Katie’nin göğüslerinin sorumluluğunu üstlendi, bu da Ciara’nın Katie’nin kaslarını kasmasına neden olduğunda hiçbir uyarı almadığım anlamına geliyordu. Bu, hissi daha da mükemmel hale getirdi. Ellerimi Katie’nin gergin karnına götürdüm. Serin havaya rağmen terden kaygandı. Ellerimi seksi karnının üzerinde gezdirdim ve o bizim horozlarımıza binerken elimin altındaki kasların hareket ettiğini hissettim. Ciara çimdiklediğinde titrediklerini bile hissedebiliyordum.
Katie, Ciara’nın meme uçlarını nazikçe kemirerek, diliyle onlara hafifçe vurarak ve yalayarak bu iyiliğe karşılık verdi. Katie’nin başının üzerinde Ciara gözlerini bana kilitledi. Gözlerinde dönen şehvette günlerce kaybolabilirdim. Kevin bacaklarının arasında bir şey yaparken başını geriye atıp uzun bir inilti çıkarmasaydı yapabilirdim.
Kevin’in hamlesini hızlandırdığını, kuzeninin deliğine sert ve hızlı daldığını hissettim. Nefesi kesildi, homurdandı ve kendini Katie’nin içine gömerek son bir hamle yaptı. Onun içinde nabzını attığını hissedebiliyordum, ona bir sürü cum attığını hissedebiliyordum.

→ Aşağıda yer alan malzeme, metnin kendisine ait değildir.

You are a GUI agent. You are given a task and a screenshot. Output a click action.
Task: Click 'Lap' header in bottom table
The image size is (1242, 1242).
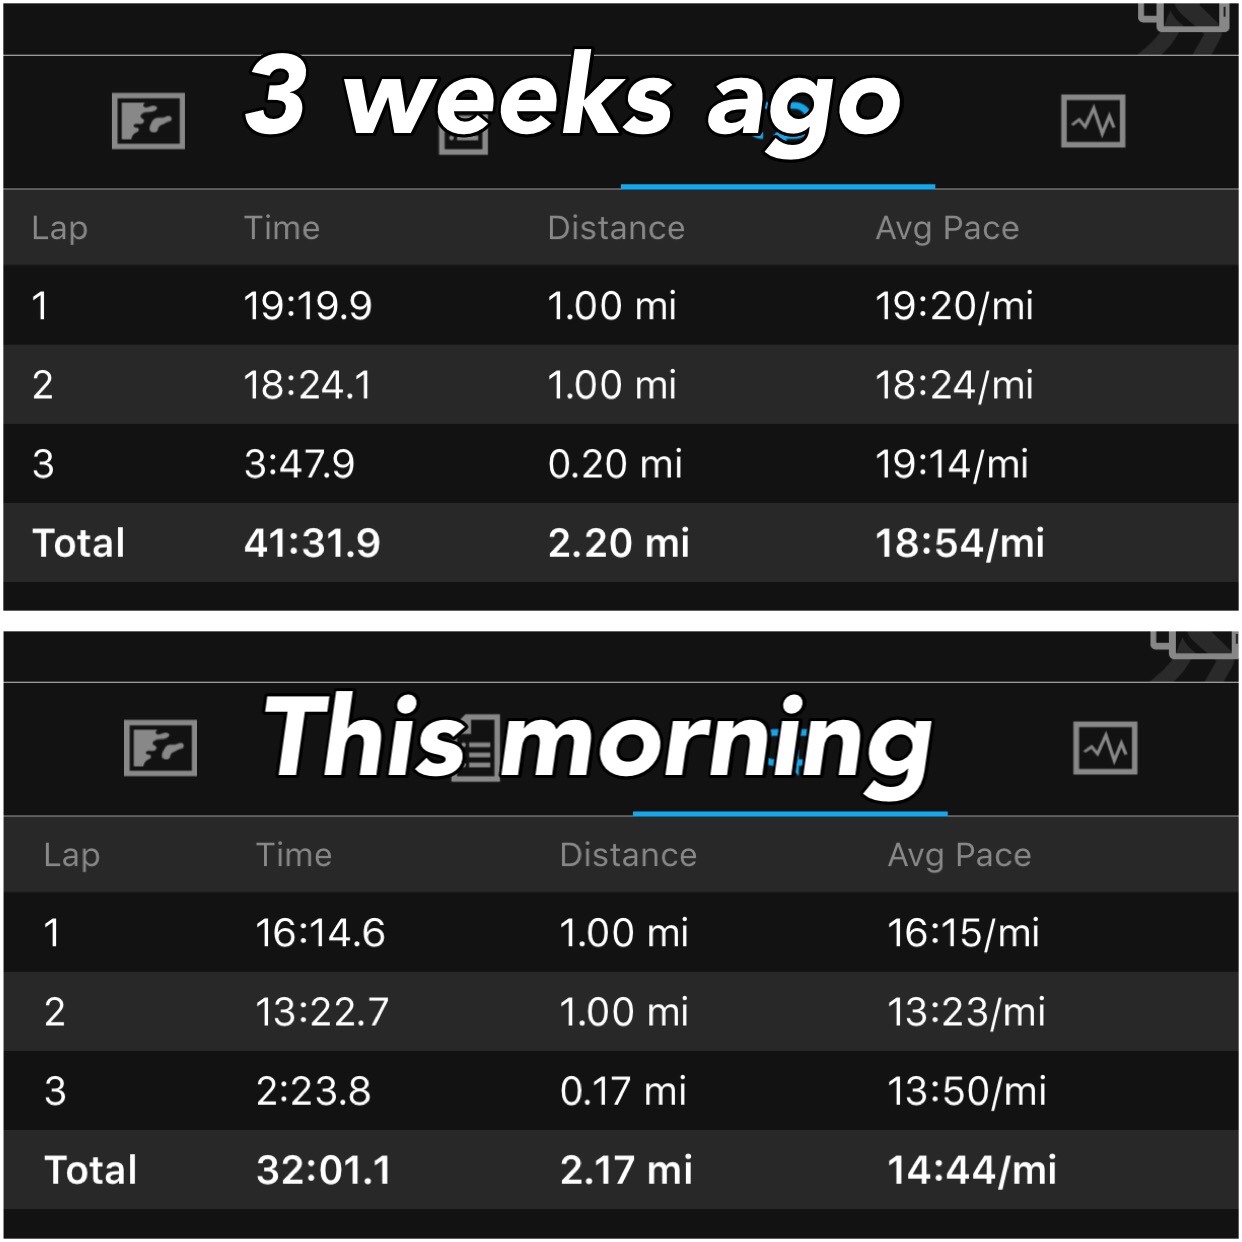(72, 855)
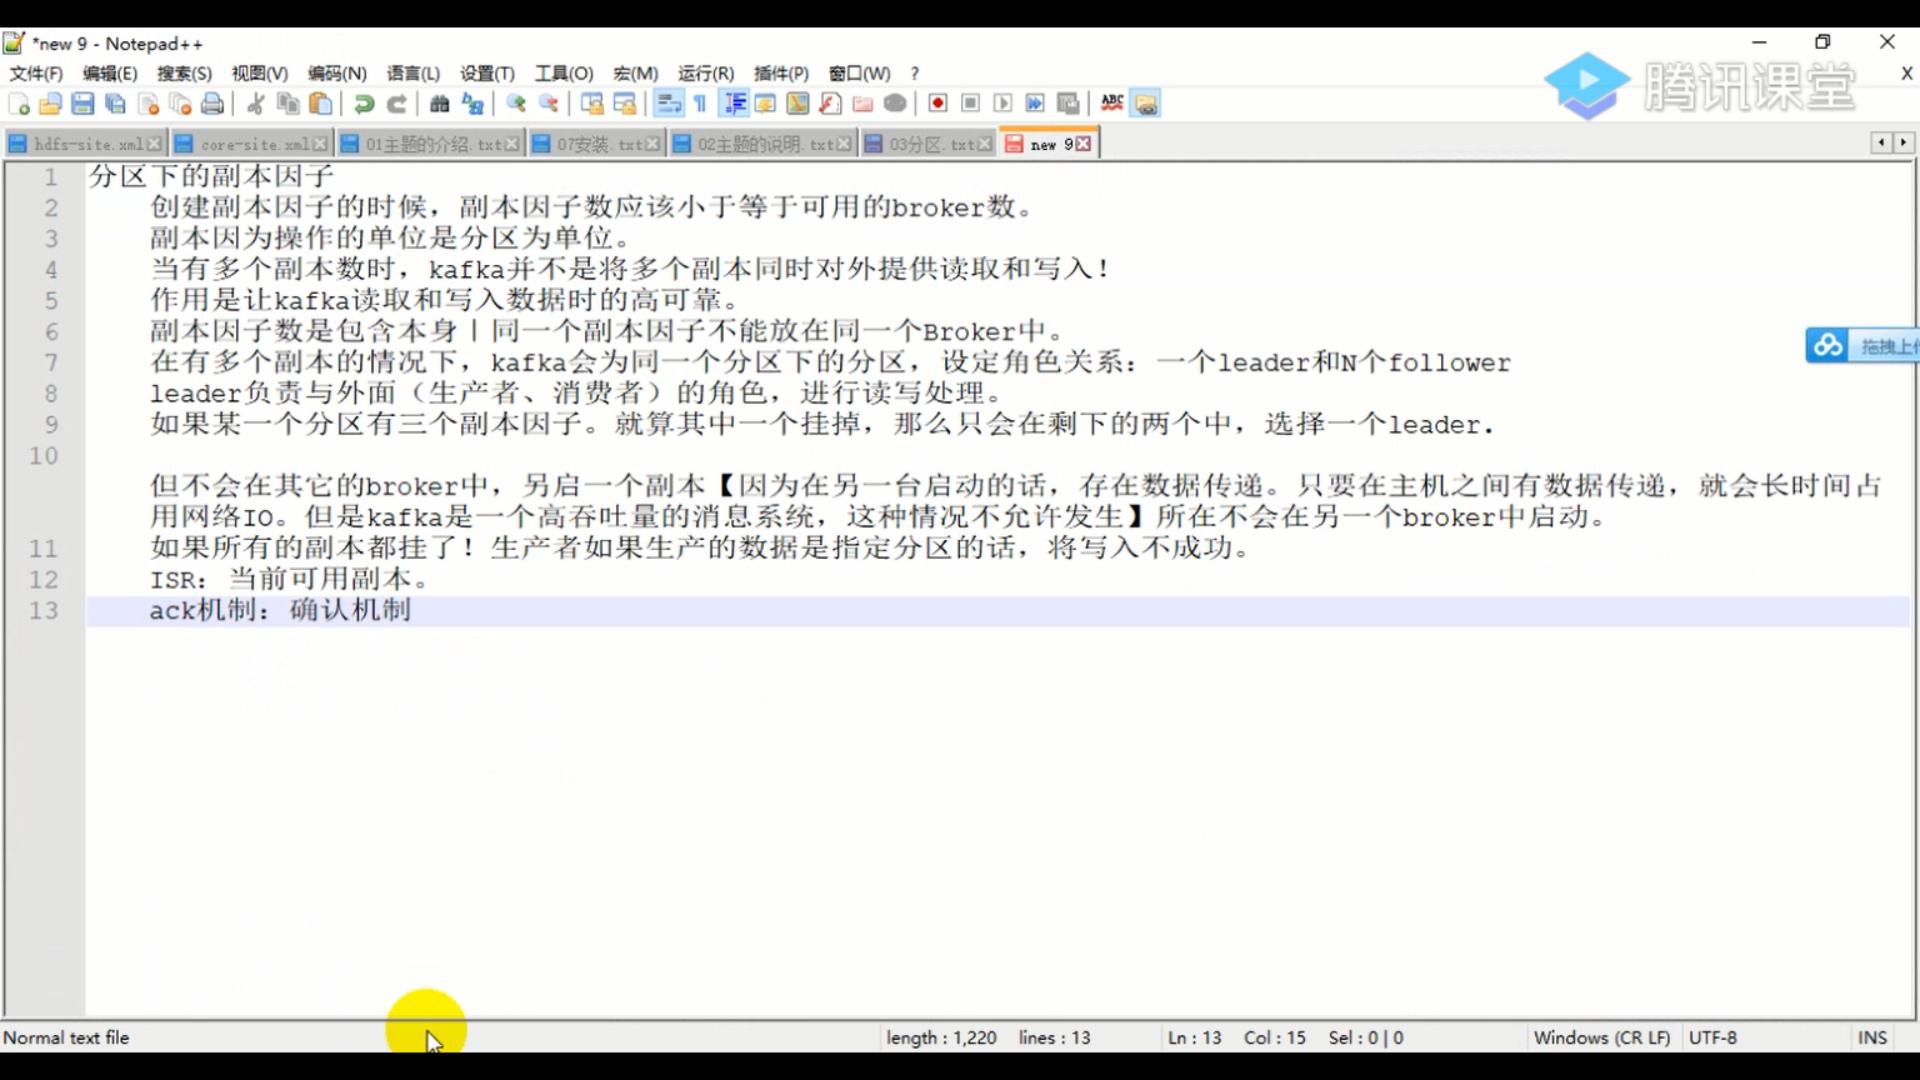Screen dimensions: 1920x1080
Task: Click the Zoom in magnifier icon
Action: click(516, 104)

Kevin ona cum verdiğinde Katie zevkle inledi. Kevin, birkaç dakika sonra ani bir zevkle çığlık atan Ciara için de harikalar yaratıyor gibiydi. Titreyerek ve kenetlenerek neredeyse saman balyasından düşüyordu, ancak Katie’nin onu yakalaması sayesinde dik kalabildi.
Diğer ikisi nefeslerini tutarak yere düşerken, Katie’yi geri çektim, onu bir saman balyasına geri ittim ve çaresizce kendimi bacaklarının arasına soktum ve kendimi amına soktum. Bir kolumu boynuna dolayarak ona yakın bir yere eğildim ve diğeri kıçını tutarak etrafına sarıldı ve kalçasını bana doğru bastırdı.
Tüm vücudum ona karşı kıvranırken itmeyi söyledim. Kaygan, sıcak vücuduna olabildiğince yakındım. İkimiz de doruğa yaklaşırken kalçalarını bana geri atarak zamanla bana karşı kıvrandı.
Birbirimizi paylaştığımız gibi, bedensel bir kucaklamayla birbirine kilitlenmiş bedenlerimizi birlikte patlattık. Yükseltme ve başkalarının orgazmı üzerine inşa etme. Kendi cum, Kevin’in zaten içinde olan yüküyle karışarak dışarı fırladı. Cum geri benim horoz aşağı ve benim taşakları üzerinde çalışana kadar o dolduruldu olarak o ecstasy içinde çığlık attı. İkimiz de spam göndermeyi bırakana kadar onun derinliklerine gömüldüm. Bitkin düşmüş halde onu samanların üzerine yuvarladım. Elini tutmak için uzandım. Nefesimizi tutarken göğüslerimiz birlikte yükselip alçalırken parmaklarını benimkilere doladı.
Orada Kevin ve Ciara ile birlikte yattık, hepimiz ter içindeydik, nefes nefese kalmıştık ve birbirimizin sıvılarına bulanmıştık. Kendimi aileden biri gibi hissettim.
aliağa escort, aliağa eve gelen escort, aliağa ucuz escort, aliağa escort bayan, escort aliağa, aliağa anal escort, aliağa yabancı escort, aliağa rus escort, aliağa otele gelen escort, aliağa yeri olan escort.